-- Entries provided follows --
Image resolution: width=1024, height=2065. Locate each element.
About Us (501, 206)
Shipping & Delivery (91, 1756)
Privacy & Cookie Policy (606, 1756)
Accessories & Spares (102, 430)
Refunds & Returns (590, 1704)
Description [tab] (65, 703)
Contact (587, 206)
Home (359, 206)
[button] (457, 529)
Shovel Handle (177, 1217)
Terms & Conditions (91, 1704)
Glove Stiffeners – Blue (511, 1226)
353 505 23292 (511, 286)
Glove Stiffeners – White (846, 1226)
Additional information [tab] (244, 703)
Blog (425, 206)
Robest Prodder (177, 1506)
-- Entries provided concluded --
Scan the lines above for "Stiffeners", then copy every one that has it.

Response area:
Glove Stiffeners – Blue (511, 1226)
Glove Stiffeners – White (846, 1226)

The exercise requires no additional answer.